**WRITTEN INSTRUCTION:**
Lay out every line of the records below as a JSON list of strings, one string per line, skipping blank lines and leaving out the pictures.

+ + + +

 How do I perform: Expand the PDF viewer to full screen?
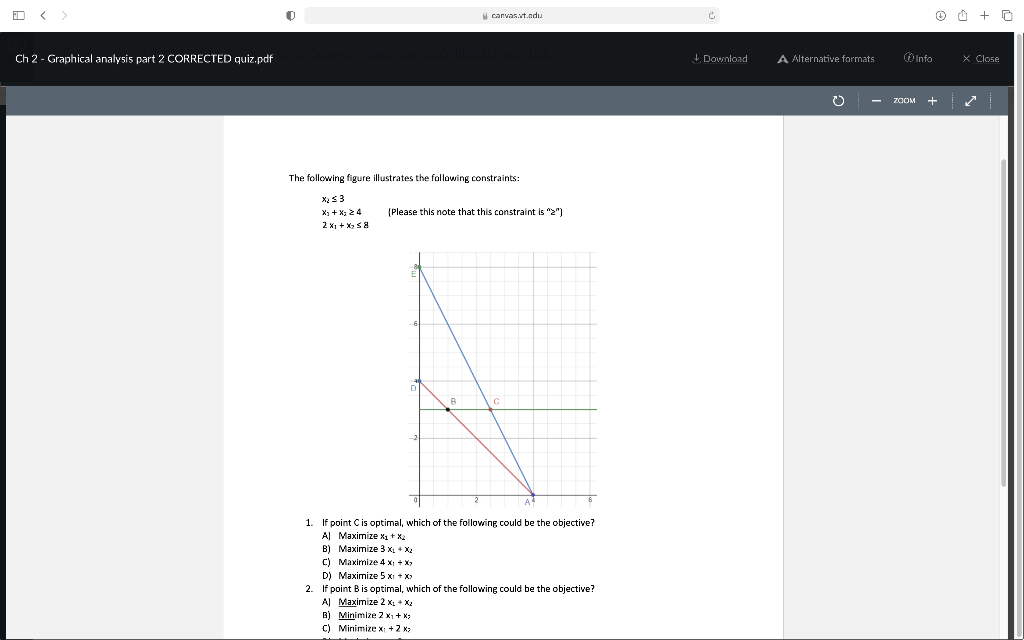click(967, 100)
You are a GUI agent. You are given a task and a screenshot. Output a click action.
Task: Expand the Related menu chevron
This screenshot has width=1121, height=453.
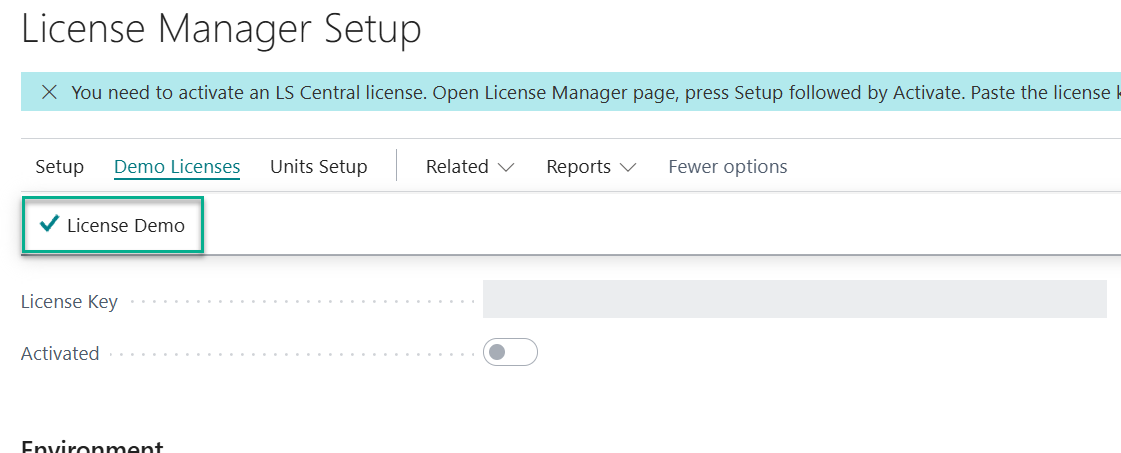point(506,168)
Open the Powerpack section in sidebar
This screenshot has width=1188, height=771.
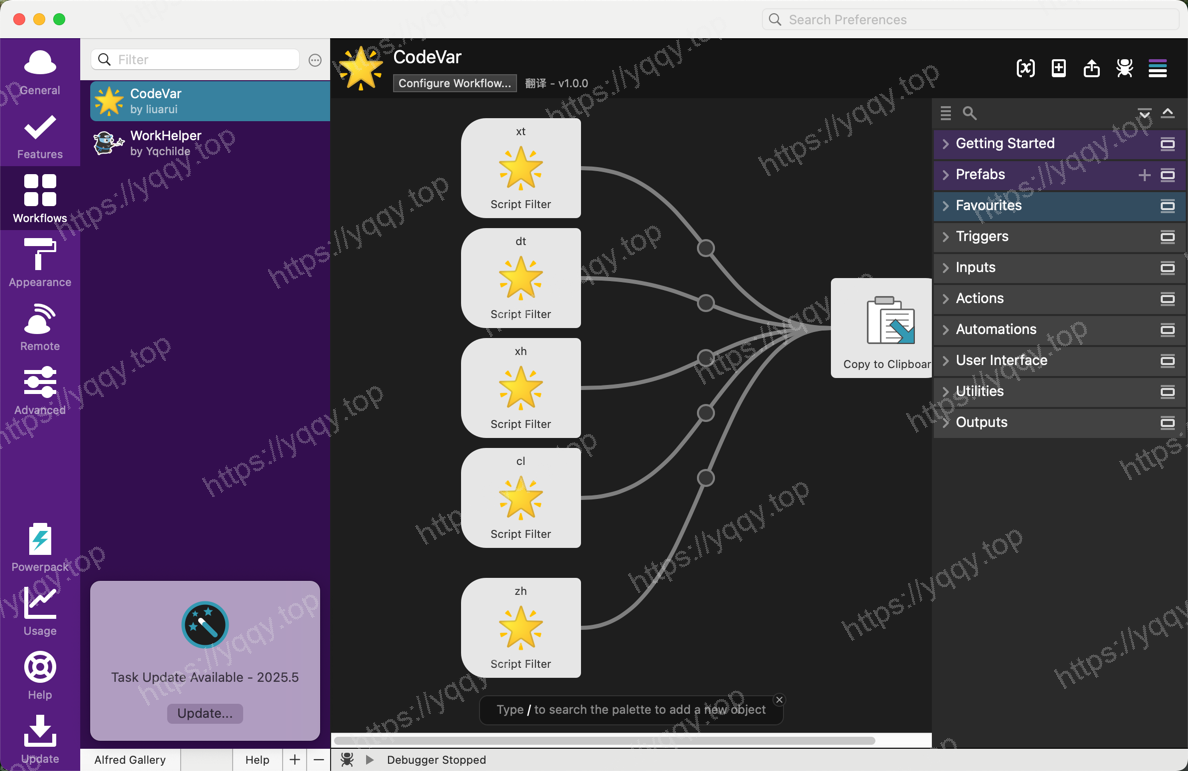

+ + + +

**THE RESPONSE:**
[
  " How do I perform: Expand the PDF viewer to full screen?",
  "click(967, 100)",
  "You are a GUI agent. You are given a task and a screenshot. Output a click action.",
  "Task: Expand the Related menu chevron",
  "This screenshot has width=1121, height=453.",
  "point(506,168)",
  "Open the Powerpack section in sidebar",
  "This screenshot has width=1188, height=771."
]